Text provided section start

I have two daughters and so far only one suitor has passed the "lunch with Dad" test. My older dated him for 3 years...

I even half convinced him that our culture mandates carry out food for the parents when he takes her out to dinner :rofl: awesome kid.


----------



## ScarletBegonias

I used to regret having a child. Now I just regret when it happened instead of the fact that it happened. I don't regret that I can't have more.


----------



## arbitrator

john117 said:


> I have two daughters and so far only one suitor has passed the "lunch with Dad" test. My older dated him for 3 years...
> 
> I even half convinced him that our culture mandates carry out food for the parents when he takes her out to dinner :rofl: awesome kid.


*John: I absolutely love it! The thing right now is that I totally love my oldest son's girlfriend ~ she's a keeper!

And I've told that little knucklehead of mine that if I ever find out that he's mistreating her, his little ass is going to encounter a rather sudden and forced intersection with the steel toe end of a size 11 ranching boot!*


----------



## karole

I don't regret my daughter at all; however, if I could have shipped her to a boarding school for ages 13-15, I would have seriously considered it............................lol


----------



## John Lee

Regretting having a child for me would be like regretting having a left hand or something. My child is here, and I can't imagine her not being part of my life.

That said, sure, sometimes I miss the freedom. That's when I say "Hey sweetie, guess what, you're going to sleep over at grandma's tonight!"

Text provided section end
Recorded information section start

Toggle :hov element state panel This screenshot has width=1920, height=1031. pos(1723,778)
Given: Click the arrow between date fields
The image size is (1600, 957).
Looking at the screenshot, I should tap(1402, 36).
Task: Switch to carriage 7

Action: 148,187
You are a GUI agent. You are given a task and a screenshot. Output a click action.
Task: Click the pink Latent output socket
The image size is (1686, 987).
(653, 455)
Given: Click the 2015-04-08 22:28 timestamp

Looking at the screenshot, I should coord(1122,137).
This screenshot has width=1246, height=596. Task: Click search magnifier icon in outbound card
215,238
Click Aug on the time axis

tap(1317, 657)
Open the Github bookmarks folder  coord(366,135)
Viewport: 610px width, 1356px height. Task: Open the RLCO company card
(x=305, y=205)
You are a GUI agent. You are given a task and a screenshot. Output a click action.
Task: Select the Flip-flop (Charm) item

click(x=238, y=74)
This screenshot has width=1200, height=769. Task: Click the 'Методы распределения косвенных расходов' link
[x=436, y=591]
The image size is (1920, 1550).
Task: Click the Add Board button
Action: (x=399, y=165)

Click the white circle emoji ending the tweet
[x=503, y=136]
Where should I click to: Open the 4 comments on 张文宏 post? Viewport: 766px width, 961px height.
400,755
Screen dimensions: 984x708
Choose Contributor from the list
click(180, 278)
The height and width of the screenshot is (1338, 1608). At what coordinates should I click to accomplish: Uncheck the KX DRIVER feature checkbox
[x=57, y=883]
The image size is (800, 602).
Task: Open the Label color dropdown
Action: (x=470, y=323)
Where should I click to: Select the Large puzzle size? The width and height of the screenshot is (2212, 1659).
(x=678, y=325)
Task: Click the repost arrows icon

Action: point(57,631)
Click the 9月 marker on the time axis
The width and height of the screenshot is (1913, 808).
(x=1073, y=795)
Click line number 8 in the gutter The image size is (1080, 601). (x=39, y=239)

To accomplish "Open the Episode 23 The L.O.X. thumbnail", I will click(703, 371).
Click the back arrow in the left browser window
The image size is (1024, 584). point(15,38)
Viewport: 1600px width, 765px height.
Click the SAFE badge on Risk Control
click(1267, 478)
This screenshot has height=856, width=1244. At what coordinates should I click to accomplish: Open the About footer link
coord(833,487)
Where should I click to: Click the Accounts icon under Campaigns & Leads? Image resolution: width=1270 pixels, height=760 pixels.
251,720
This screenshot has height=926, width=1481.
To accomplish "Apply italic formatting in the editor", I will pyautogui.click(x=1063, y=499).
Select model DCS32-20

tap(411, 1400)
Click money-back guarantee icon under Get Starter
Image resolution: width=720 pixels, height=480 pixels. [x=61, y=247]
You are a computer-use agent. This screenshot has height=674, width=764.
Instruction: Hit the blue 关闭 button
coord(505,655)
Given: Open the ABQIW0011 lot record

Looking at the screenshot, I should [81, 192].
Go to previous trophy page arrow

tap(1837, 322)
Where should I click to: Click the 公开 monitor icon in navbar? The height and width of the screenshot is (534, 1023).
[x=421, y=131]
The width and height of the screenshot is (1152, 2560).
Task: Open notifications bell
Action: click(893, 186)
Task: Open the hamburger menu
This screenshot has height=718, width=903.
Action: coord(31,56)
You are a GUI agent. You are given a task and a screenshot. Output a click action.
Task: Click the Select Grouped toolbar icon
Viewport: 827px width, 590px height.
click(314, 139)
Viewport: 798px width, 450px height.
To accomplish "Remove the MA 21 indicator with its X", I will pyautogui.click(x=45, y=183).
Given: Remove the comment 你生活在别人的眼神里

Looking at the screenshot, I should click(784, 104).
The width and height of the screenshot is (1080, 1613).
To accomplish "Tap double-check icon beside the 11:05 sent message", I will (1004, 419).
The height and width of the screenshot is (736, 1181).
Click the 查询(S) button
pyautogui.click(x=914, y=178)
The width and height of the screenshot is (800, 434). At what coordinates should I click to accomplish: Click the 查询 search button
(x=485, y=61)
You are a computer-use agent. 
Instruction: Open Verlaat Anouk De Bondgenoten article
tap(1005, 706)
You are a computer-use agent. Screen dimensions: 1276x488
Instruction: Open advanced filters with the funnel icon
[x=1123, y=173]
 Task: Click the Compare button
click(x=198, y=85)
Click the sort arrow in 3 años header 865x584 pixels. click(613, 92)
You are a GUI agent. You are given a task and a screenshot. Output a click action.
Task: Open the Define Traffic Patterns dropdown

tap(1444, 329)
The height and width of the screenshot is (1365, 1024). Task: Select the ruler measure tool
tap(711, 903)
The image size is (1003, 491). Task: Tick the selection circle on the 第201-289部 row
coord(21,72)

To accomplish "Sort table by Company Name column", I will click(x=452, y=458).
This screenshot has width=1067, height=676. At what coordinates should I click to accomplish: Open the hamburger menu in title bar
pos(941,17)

Recorded information section end

### Tasks for this exercise
1) Answer these questions about the forum thread on parenting:
(a) For how many years did the older daughter in the first post date the suitor who passed the "lunch with Dad" test?
(b) For which ages would karole have seriously considered a boarding school?
(c) What boot size does arbitrator mention?
2) In the forum thread on parenting, restate the part that opens with the words containing "## arbitrator" and closes with "she's a keeper!", renaming "girlfriend" as "fiancée".
The entries have no role in what is asked here.

### Expected outputs
1)
(a) 3 years
(b) Ages 13-15
(c) Size 11

2)
## arbitrator

john117 said:


> I have two daughters and so far only one suitor has passed the "lunch with Dad" test. My older dated him for 3 years...
> 
> I even half convinced him that our culture mandates carry out food for the parents when he takes her out to dinner :rofl: awesome kid.


*John: I absolutely love it! The thing right now is that I totally love my oldest son's fiancée ~ she's a keeper!